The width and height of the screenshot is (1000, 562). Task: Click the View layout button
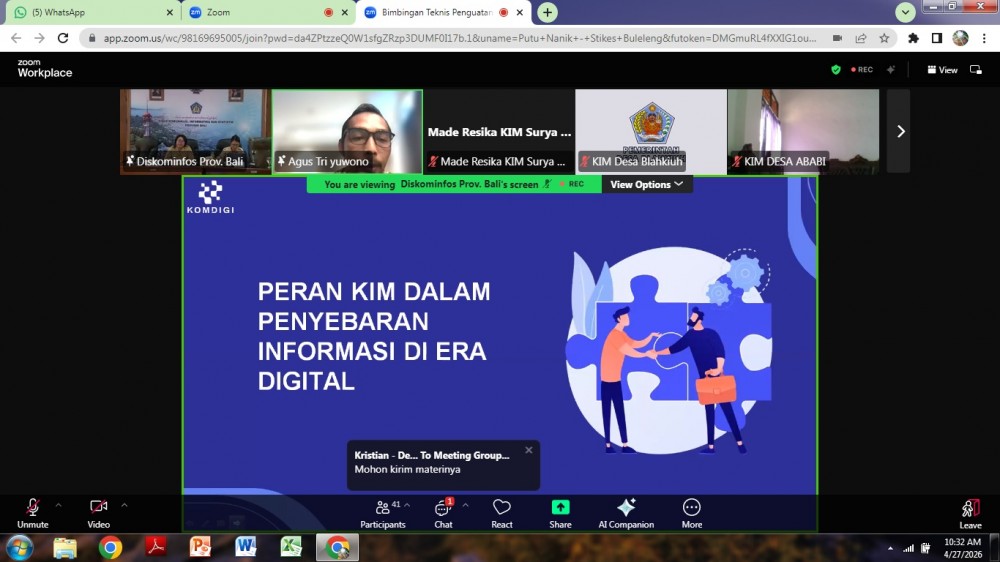point(942,70)
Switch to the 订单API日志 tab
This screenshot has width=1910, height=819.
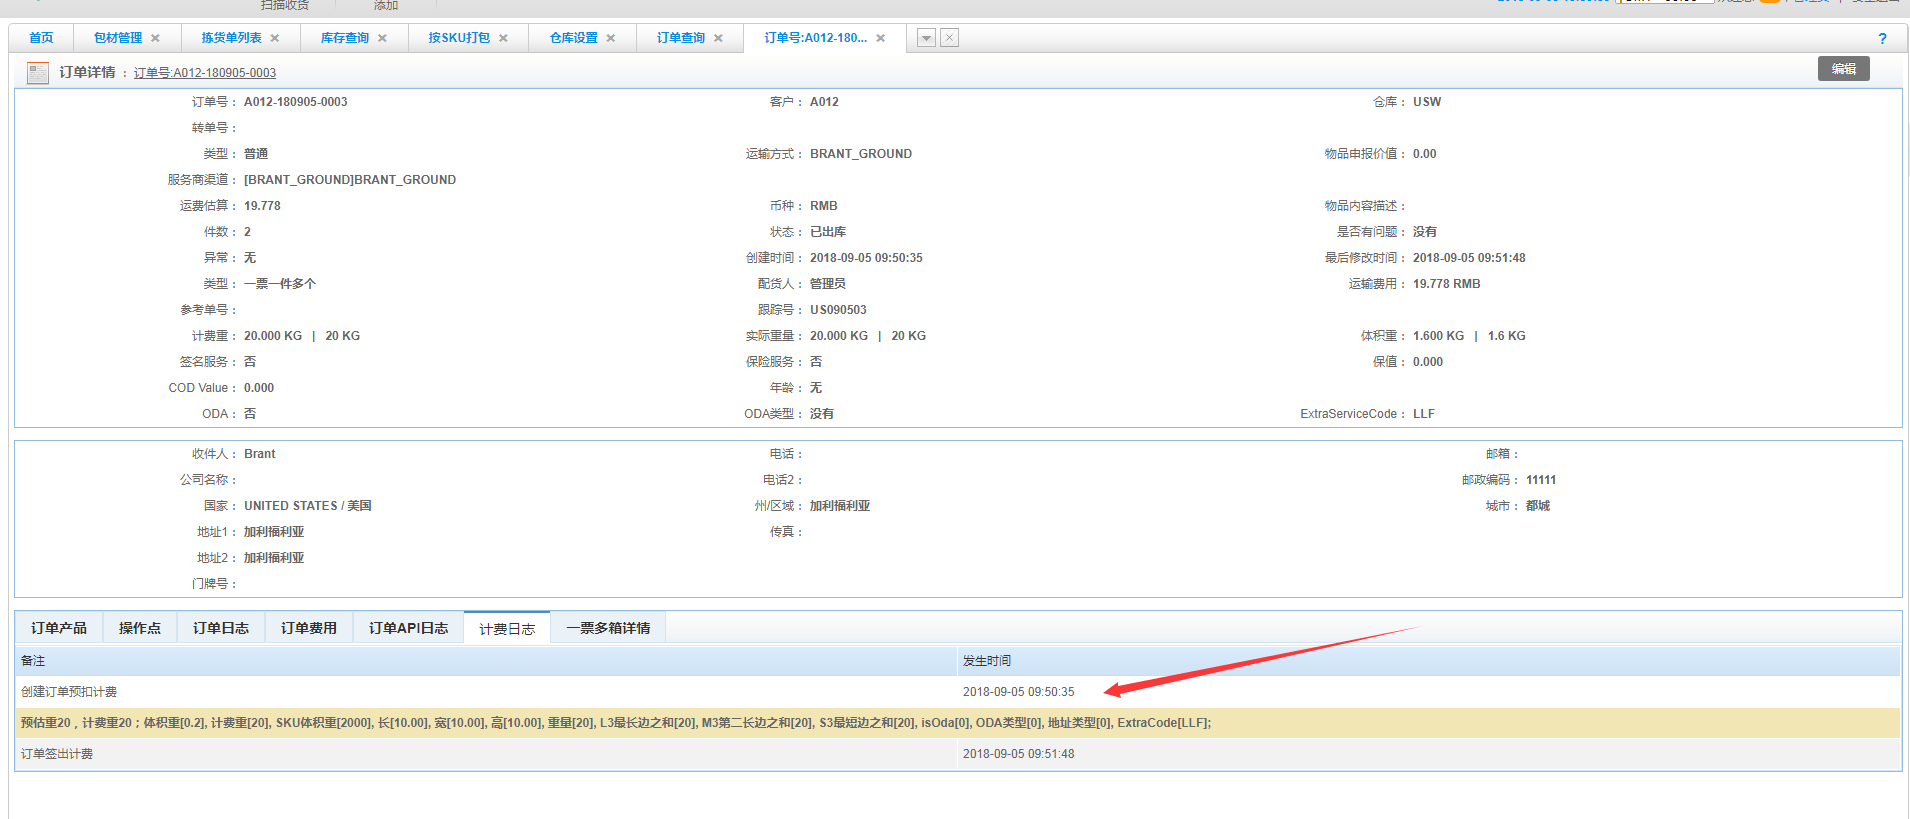408,628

▬▬▬▬▬▬▬▬▬▬

• [ABOUT THIS TASK]: Copy all the records above exactly, but leave out the pictures.

• [SOLUTION FOR THIS PROBLEM]:
The width and height of the screenshot is (1000, 562). Task: Click the View layout button
point(942,70)
Switch to the 订单API日志 tab
This screenshot has width=1910, height=819.
408,628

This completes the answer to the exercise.